**Requirement**
Go to the line that contains "Given: Enable sRGB mode in Color Editor" in the records below and repeat it, and each line after it, exactly through the end, omitting pictures.

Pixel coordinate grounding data

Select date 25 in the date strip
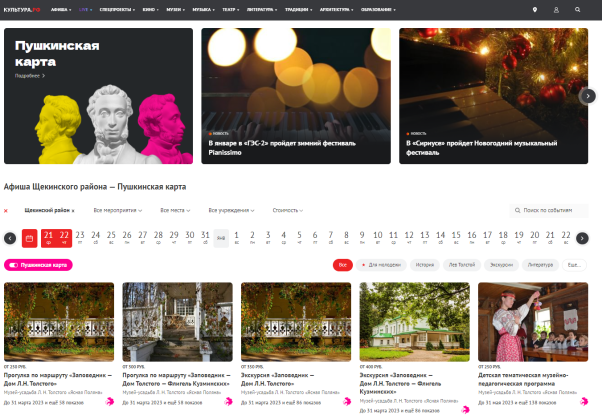The height and width of the screenshot is (415, 602). [x=111, y=238]
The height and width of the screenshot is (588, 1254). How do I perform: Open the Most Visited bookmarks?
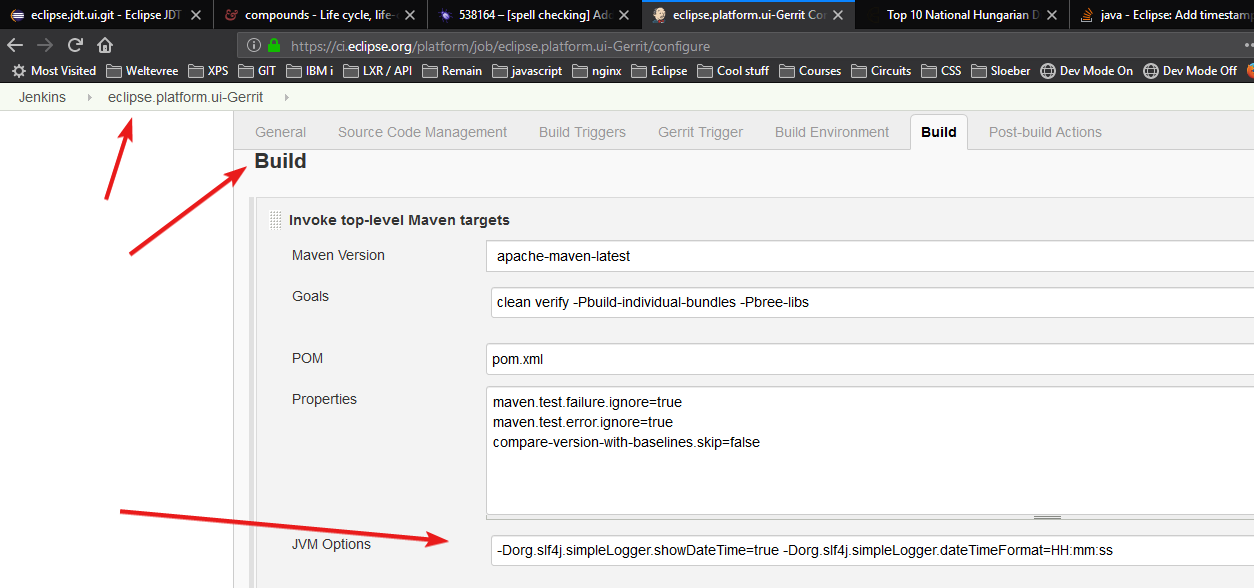click(54, 71)
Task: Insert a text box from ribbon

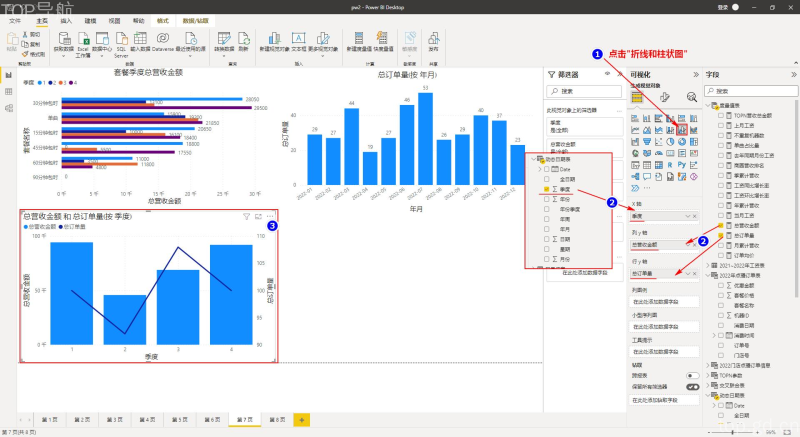Action: click(298, 42)
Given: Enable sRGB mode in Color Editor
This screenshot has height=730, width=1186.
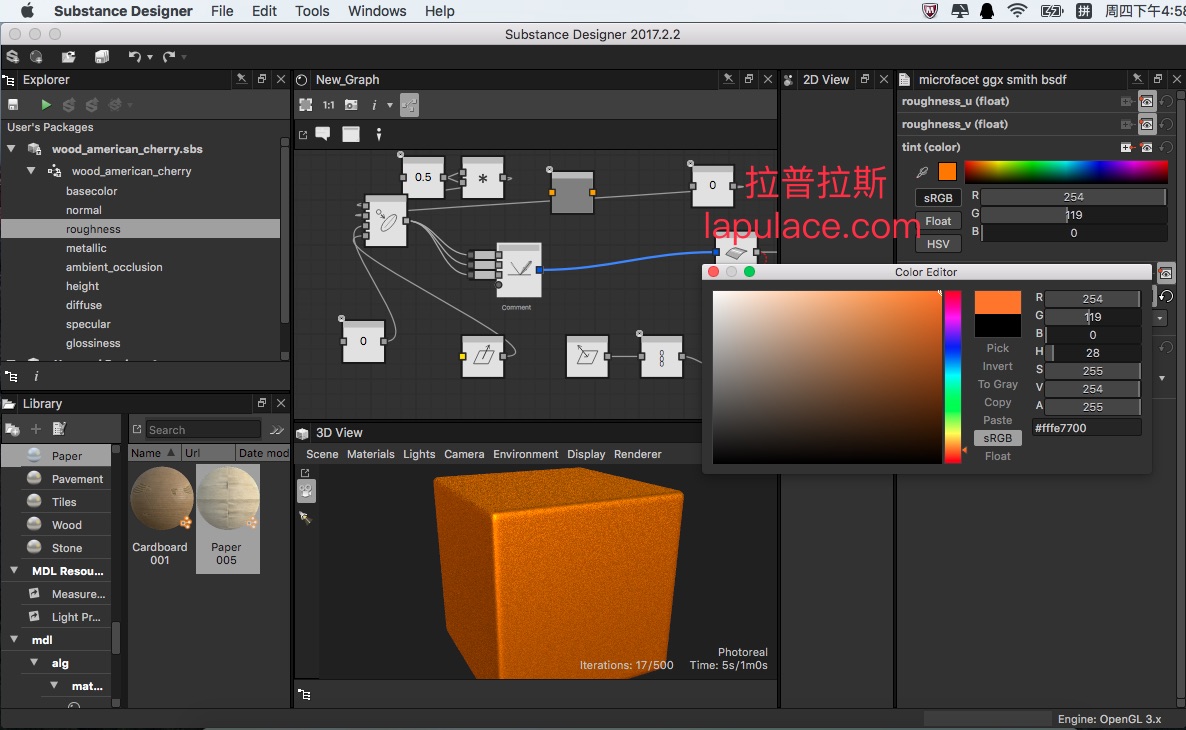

**Solution to the exercise**
Given: Enable sRGB mode in Color Editor
This screenshot has height=730, width=1186.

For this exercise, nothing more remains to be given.